Schmidt on Tuesday said elections in Philadelphia “have become so much more secure and so much more transparent” while he was a city commissioner, with implementation of new voting machines that use paper ballots voters can see and improved local audit processes.

“All that is taking place in the headwind of terrific efforts to mislead voters and make them distrust the electoral process,” Schmidt said.

The Committee of Seventy announced in July that David Thornburgh, who has served as president and CEO since 2014, would step down in January to serve as a senior adviser to the group on the issues of redrawing legislative district lines and the push for Pennsylvania primaries to be open to voters who are not members of the Republican or Democratic Parties.

Schmidt made $136,000 a year as a city commissioner. His salary at the Committee of 70 wasn’t immediately clear.

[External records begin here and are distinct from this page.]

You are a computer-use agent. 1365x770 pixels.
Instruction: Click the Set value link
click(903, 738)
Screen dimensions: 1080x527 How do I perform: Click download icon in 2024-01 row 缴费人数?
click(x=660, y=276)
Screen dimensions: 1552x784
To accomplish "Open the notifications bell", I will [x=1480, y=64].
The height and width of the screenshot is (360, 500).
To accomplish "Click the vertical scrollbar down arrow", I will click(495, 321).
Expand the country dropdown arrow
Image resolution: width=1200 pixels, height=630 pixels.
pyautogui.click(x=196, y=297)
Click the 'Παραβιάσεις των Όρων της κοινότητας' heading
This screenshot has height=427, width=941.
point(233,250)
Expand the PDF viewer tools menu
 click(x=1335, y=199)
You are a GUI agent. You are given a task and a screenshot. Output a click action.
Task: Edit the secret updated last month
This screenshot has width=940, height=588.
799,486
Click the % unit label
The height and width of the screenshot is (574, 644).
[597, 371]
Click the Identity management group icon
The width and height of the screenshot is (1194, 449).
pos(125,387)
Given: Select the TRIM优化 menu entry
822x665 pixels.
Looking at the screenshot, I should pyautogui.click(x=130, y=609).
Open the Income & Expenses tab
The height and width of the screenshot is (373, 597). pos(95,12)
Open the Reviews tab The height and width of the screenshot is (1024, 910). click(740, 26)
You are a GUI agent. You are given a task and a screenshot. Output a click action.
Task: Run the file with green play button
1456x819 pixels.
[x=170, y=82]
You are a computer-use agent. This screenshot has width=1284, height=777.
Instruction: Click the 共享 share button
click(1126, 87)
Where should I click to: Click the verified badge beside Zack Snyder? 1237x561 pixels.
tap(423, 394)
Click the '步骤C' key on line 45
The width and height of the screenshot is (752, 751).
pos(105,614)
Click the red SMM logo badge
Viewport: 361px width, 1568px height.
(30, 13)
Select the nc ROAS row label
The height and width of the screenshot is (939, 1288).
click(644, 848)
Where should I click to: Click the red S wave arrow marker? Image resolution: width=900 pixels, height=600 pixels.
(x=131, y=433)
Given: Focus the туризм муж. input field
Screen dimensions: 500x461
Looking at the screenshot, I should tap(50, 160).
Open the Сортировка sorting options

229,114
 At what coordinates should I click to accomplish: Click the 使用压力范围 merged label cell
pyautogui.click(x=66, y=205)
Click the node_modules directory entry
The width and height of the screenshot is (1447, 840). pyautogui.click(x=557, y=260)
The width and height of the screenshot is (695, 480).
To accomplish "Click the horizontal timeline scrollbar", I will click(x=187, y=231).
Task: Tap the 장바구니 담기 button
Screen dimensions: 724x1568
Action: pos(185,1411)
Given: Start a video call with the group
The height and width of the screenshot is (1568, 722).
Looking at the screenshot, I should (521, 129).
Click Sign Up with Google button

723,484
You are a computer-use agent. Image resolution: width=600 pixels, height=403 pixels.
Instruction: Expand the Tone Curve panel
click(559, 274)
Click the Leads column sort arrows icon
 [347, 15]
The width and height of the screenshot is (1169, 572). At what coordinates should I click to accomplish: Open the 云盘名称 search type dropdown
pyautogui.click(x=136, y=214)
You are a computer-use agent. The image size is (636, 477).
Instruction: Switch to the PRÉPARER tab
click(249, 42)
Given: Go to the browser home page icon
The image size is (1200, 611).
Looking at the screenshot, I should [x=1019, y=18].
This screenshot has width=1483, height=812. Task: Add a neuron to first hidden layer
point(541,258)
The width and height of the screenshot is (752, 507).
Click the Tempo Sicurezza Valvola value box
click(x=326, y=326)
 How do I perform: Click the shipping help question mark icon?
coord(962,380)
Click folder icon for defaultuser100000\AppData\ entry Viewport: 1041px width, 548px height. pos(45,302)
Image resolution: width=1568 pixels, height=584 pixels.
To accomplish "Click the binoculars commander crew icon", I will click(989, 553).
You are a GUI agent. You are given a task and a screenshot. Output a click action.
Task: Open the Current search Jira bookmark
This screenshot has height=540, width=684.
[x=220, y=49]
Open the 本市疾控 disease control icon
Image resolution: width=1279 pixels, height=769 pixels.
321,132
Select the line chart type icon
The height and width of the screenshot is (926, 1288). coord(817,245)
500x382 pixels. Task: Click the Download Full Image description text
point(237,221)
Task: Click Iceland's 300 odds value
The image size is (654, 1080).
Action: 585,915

Thornburgh called Schmidt “just a superb choice” for the job and praised his knowledge of elections.

“He’s clearly shown a willingness to speak truth to power in the 2020 election, speaking truth to the most powerful person in the country,” said Thornburgh, noting that Schmidt had previously worked as senior analyst for the U.S. Government Accountability Office. “That’s important work, the kind of close-order analysis of what does and doesn’t work. That will come in handy with the kind of work Seventy does.”

Seventy was founded in 1904, in a meeting of some of the city’s most prominent residents, to fight corruption in Philadelphia and to push for civic reforms. The group’s name is drawn from the Bible’s Book of Exodus, in which Moses appoints 70 elders to lead the Israelites to the Promised Land.

Schmidt said the group is responsible for his political career. A Pittsburgh native, Schmidt moved to Philadelphia in 2005 and participated in a Seventy seminar about how to run for committee posts in the city’s ward structure. He quit his GAO job, won a seat as a committee member, became a ward leader, and ran unsuccessfully for city controller in 2009 before winning his current seat.

“It’s amazing to me how things have come full circle,” Schmidt said. “I’m only commissioner because of that. They deserve the credit or the blame at the end of the day.”